APP/Amyloid Precursor Protein Double Nickase Plasmid (m) consists of a matched pair of plasmids engineered for high-specificity editing of the App locus in mouse cell lines. Each plasmid expresses a Cas9 D10A nickase and a distinct sgRNA targeting opposite DNA strands within App. When directed to adjacent sites on opposite DNA strands, the two nickases generate offset single-strand nicks that together produce a staggered double-strand break, requiring coordinated on-target activity from both guides. The resulting DNA break is resolved by endogenous cellular repair pathways, most commonly through non-homologous end joining (NHEJ), leading to insertions or deletions that disrupt App function. By requiring dual sgRNA engagement at the target locus, the double nicking approach enhances editing specificity and provides a complementary CRISPR strategy for applications where additional control over targeting precision is desired.

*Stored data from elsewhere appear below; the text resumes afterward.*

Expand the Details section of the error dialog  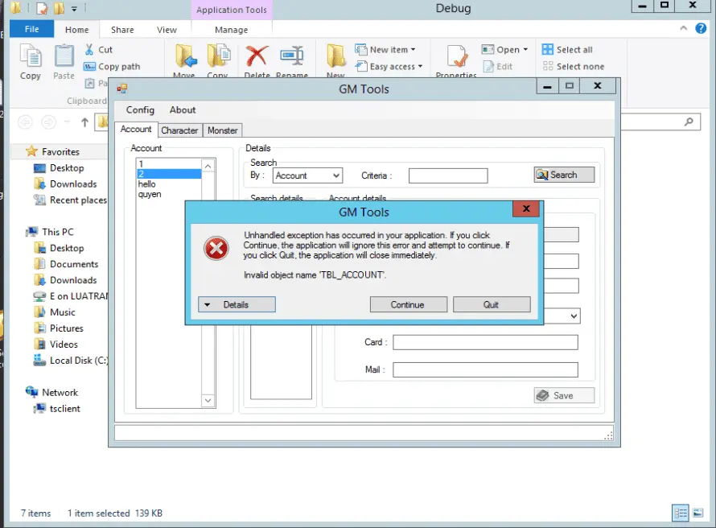pos(237,305)
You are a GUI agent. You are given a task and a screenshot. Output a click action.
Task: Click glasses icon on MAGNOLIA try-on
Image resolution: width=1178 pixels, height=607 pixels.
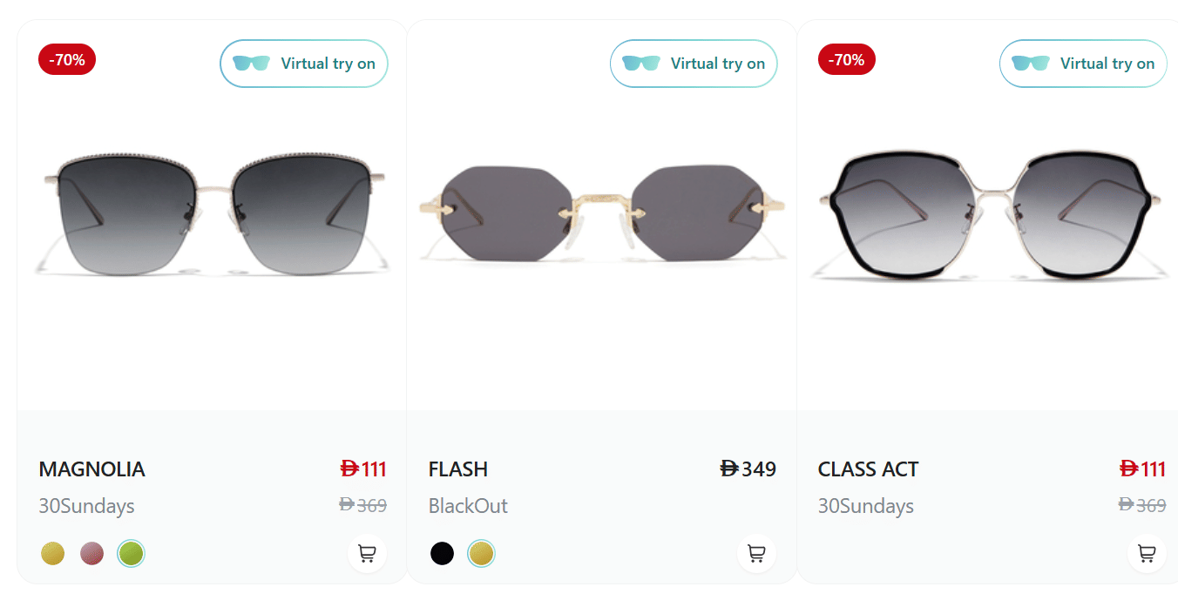tap(251, 64)
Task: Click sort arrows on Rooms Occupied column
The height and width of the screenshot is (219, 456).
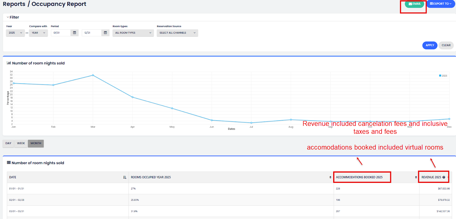Action: tap(330, 177)
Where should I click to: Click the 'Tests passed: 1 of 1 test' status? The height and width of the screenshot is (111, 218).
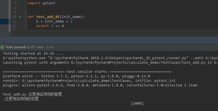24,47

To support efficient identification of edited cells, one plasmid encodes GFP for fluorescent visualization of transfected populations, while the companion plasmid carries a puromycin resistance gene for antibiotic selection. Together, these features support efficient enrichment of co-transfected populations and simplify the validation of App-disrupted clones.
For Research Use Only. Not Intended for Diagnostic or Therapeutic Use.